In fact, despite being a Mexican band, there are only three Mexican-American members in the group. For the Mexican-American members, Mariachi Veritas is “a way to share our culture with the other members of the group and the Harvard community,” according to David Garcia ’09, who plays the guitarron, a Mexican bass. “We sing in Spanish, even though we don’t understand what we’re singing,” Yapp says. But according to Viramontes, understanding the language is secondary. “The music communicates what the song it trying to say,” she says.
Established in 2001, Mariachi Veritas has grown rapidly. It began as a little group who did small campus performances and didn’t even have traditional mariachi outfits. Mariachi Veritas now has 11 members, who can be seen wearing their black trajes with crimson sashes and a sombrero to complete the look.

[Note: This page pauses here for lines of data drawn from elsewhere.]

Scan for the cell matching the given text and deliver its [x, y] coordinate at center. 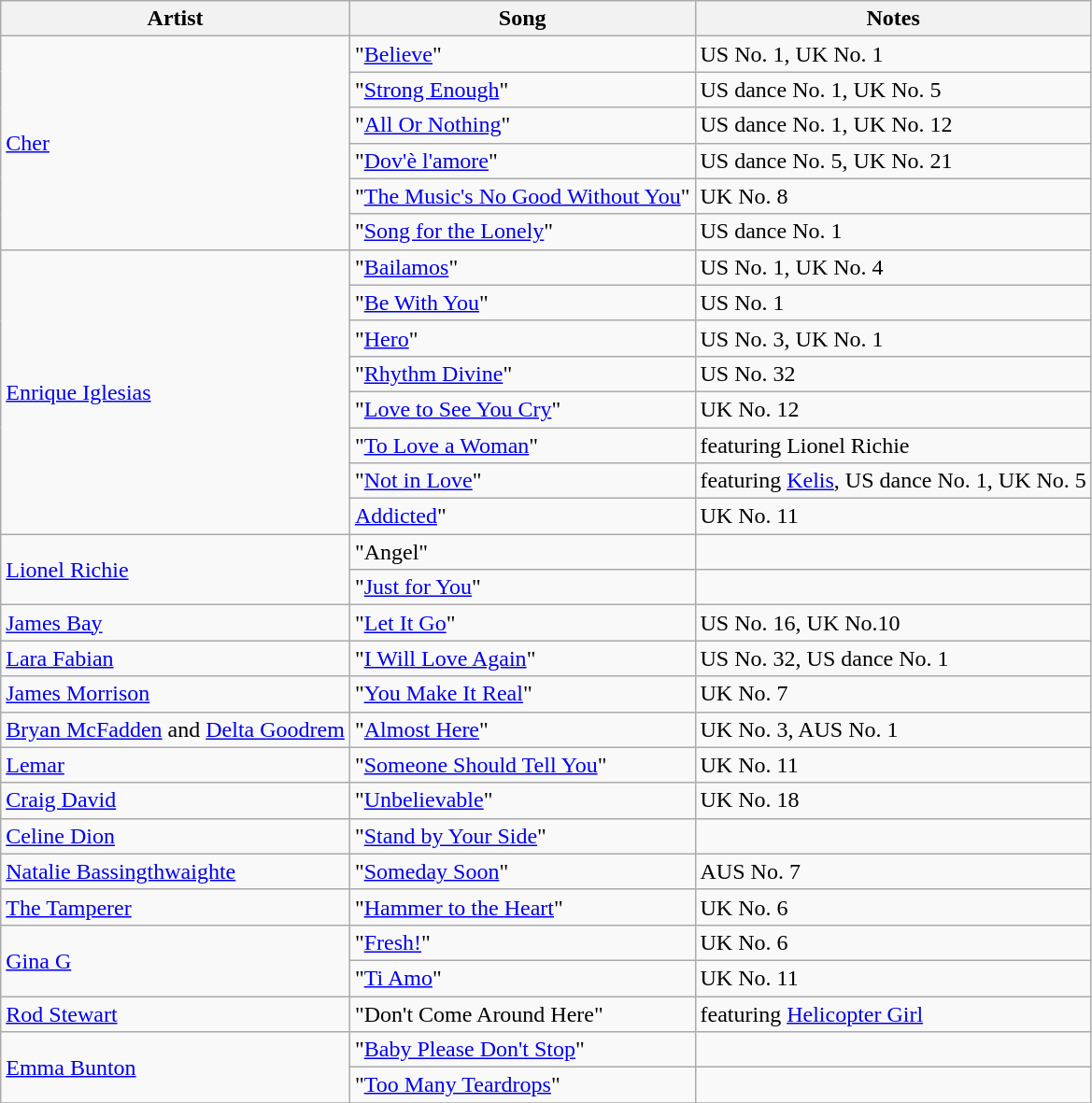
US dance No. 5, UK No. 21 [893, 161]
featuring Kelis, US dance No. 1, UK No. 5 [893, 481]
"Song for the Lonely" [522, 232]
"Bailamos" [522, 267]
Gina G [176, 960]
featuring Lionel Richie [893, 446]
"Be With You" [522, 303]
Rod Stewart [176, 1014]
US dance No. 1, UK No. 12 [893, 125]
UK No. 3, AUS No. 1 [893, 730]
Artist [176, 19]
Bryan McFadden and Delta Goodrem [176, 730]
US No. 1, UK No. 1 [893, 54]
AUS No. 7 [893, 872]
The Tamperer [176, 907]
"To Love a Woman" [522, 446]
Lemar [176, 765]
"The Music's No Good Without You" [522, 196]
"Hammer to the Heart" [522, 907]
"Rhythm Divine" [522, 374]
Celine Dion [176, 836]
"Strong Enough" [522, 90]
US No. 32, US dance No. 1 [893, 659]
US No. 1 [893, 303]
"Hero" [522, 338]
"You Make It Real" [522, 694]
UK No. 12 [893, 409]
Cher [176, 143]
Notes [893, 19]
"Fresh!" [522, 943]
Lionel Richie [176, 570]
"Ti Amo" [522, 978]
James Morrison [176, 694]
Enrique Iglesias [176, 391]
"Stand by Your Side" [522, 836]
US No. 16, UK No.10 [893, 623]
"All Or Nothing" [522, 125]
UK No. 18 [893, 801]
US No. 3, UK No. 1 [893, 338]
"Let It Go" [522, 623]
Lara Fabian [176, 659]
Emma Bunton [176, 1068]
"Don't Come Around Here" [522, 1014]
"Love to See You Cry" [522, 409]
"I Will Love Again" [522, 659]
"Too Many Teardrops" [522, 1085]
Craig David [176, 801]
Natalie Bassingthwaighte [176, 872]
US No. 32 [893, 374]
"Angel" [522, 552]
Song [522, 19]
Addicted" [522, 517]
"Dov'è l'amore" [522, 161]
"Not in Love" [522, 481]
US dance No. 1, UK No. 5 [893, 90]
"Just for You" [522, 588]
UK No. 8 [893, 196]
"Almost Here" [522, 730]
"Someday Soon" [522, 872]
US No. 1, UK No. 4 [893, 267]
UK No. 7 [893, 694]
"Baby Please Don't Stop" [522, 1050]
James Bay [176, 623]
US dance No. 1 [893, 232]
"Someone Should Tell You" [522, 765]
"Unbelievable" [522, 801]
featuring Helicopter Girl [893, 1014]
"Believe" [522, 54]
Return [X, Y] of the center of cell containing provided text 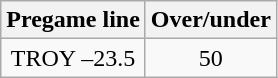
50 [210, 58]
Pregame line [74, 20]
TROY –23.5 [74, 58]
Over/under [210, 20]
Pinpoint the cell where the given text exists, returning its (X, Y) midpoint coordinate. 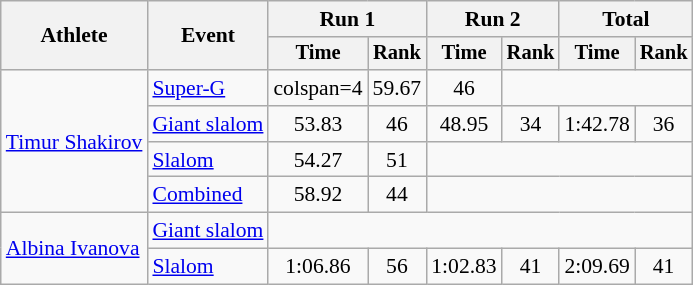
34 (531, 124)
36 (664, 124)
2:09.69 (596, 267)
Athlete (74, 36)
51 (398, 160)
Run 2 (492, 19)
Albina Ivanova (74, 248)
58.92 (318, 195)
Timur Shakirov (74, 141)
56 (398, 267)
44 (398, 195)
colspan=4 (318, 88)
1:06.86 (318, 267)
Super-G (208, 88)
59.67 (398, 88)
Run 1 (347, 19)
Event (208, 36)
1:02.83 (464, 267)
Combined (208, 195)
53.83 (318, 124)
48.95 (464, 124)
54.27 (318, 160)
Total (626, 19)
1:42.78 (596, 124)
Scan for the cell matching the given text and deliver its [x, y] coordinate at center. 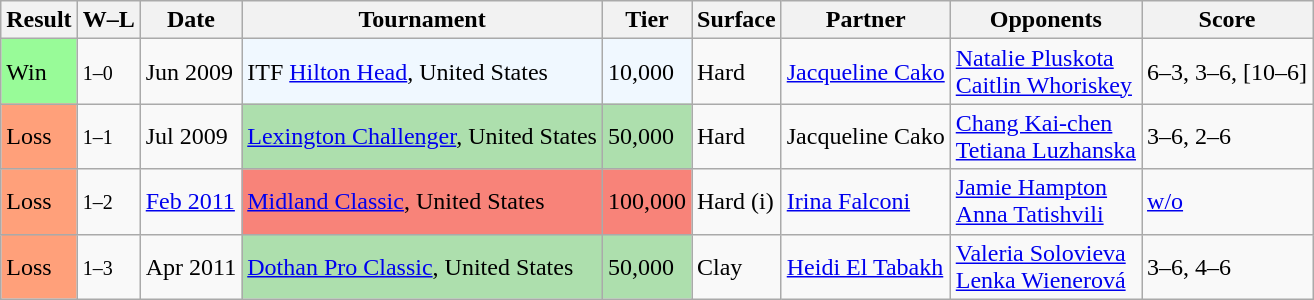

As a group, Mariachi Veritas has performed in a variety of different arenas around campus. Selma Hayek sang vocals for them at Cultural Rhythms, and they have played for current Mexican President Felipe Calderon as well as former President Vicente Fox in the past two months. Last year, they attended the largest national Mariachi competition in San Antonio, where they placed third at the university level.
“People think the music is just simple and about tequila, but it’s very complicated and hard to perform well,” says Musical Director Nathaniel Naddaff-Hafrey ’08, who is a former Crimson arts associate. At a concert in Lowell Lecture Hall tomorrow, the group will be performing a variety of huapangos, sones, rancheras, and boleros, all of which have different rhythmic feels and tones. It will also feature a number of “all-star” guest singers of varied musical backgrounds, who will perform songs selected for their personal range and style, such as Sheldon K. X. Reid ’96, a current director of Kuumba, In order to further celebrate mariachi this weekend, they will screen “Compañeras” tonight, a documentary about the first all-female mariachi band in the United States, attended by the film’s co-director and producer Elizabeth Massie.
It is not just the music but also the musicians that make Mariachi Veritas members so proud of their organization. “Personalities in the group mesh really well,” Yapp says. “It’s a good group of people. It’s also a really relaxed group because even though we work very hard it’s something we do because we enjoy it.”
“Anyone with or without musical experience can appreciate the passion of mariachi,” Viramontes says. Although the Latino population at Harvard and in Boston has been very supportive, the members of Mariachi Veritas, who have struggled to receive funding from the Office of the Arts in the past, hope to gain greater recognition on campus for their contributions to music and culture at Harvard.
Mariachi Veritas has a positive outlook for the future. They have been recording recently and hope to release their first CD at the end of the semester. “We’ve had a really good year this year and although a lot of people are graduating, momentum will continue,” Yapp says.